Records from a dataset
__________
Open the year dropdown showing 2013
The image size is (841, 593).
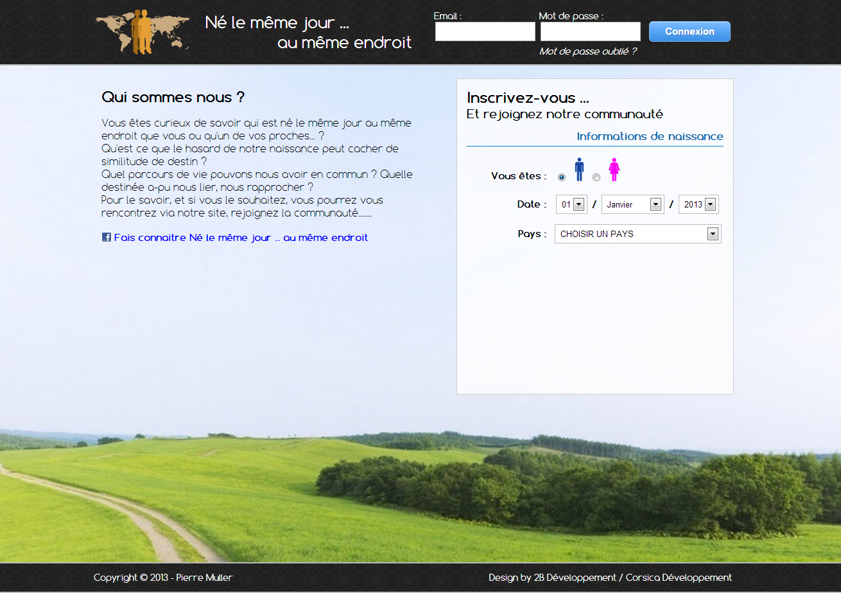pyautogui.click(x=698, y=204)
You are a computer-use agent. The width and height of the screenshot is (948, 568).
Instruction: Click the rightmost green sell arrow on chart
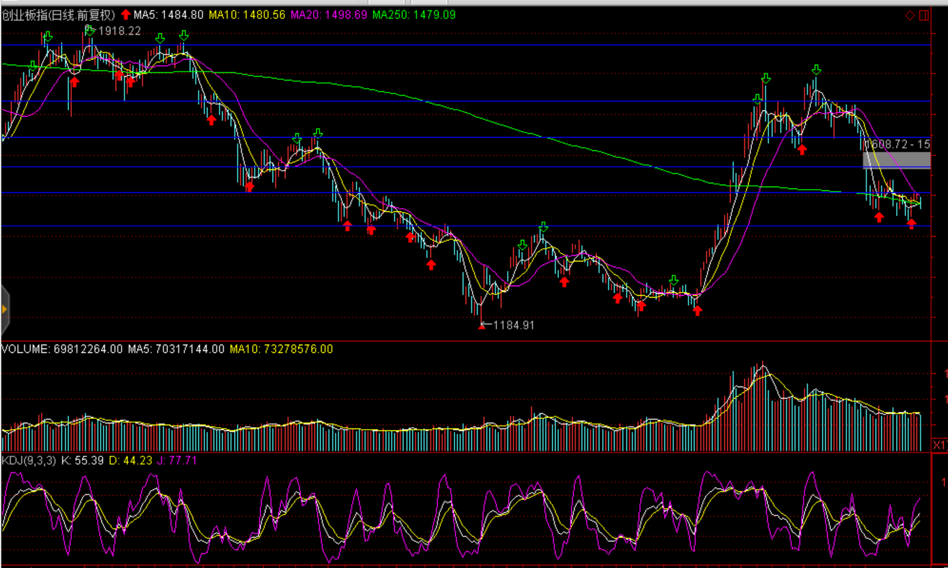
__________
Required action: The records above should be output exactly, but without any of their pictures.

Answer space:
Open the year dropdown showing 2013
The image size is (841, 593).
pyautogui.click(x=698, y=204)
You are a computer-use agent. The width and height of the screenshot is (948, 568).
Instruction: Click the rightmost green sell arrow on chart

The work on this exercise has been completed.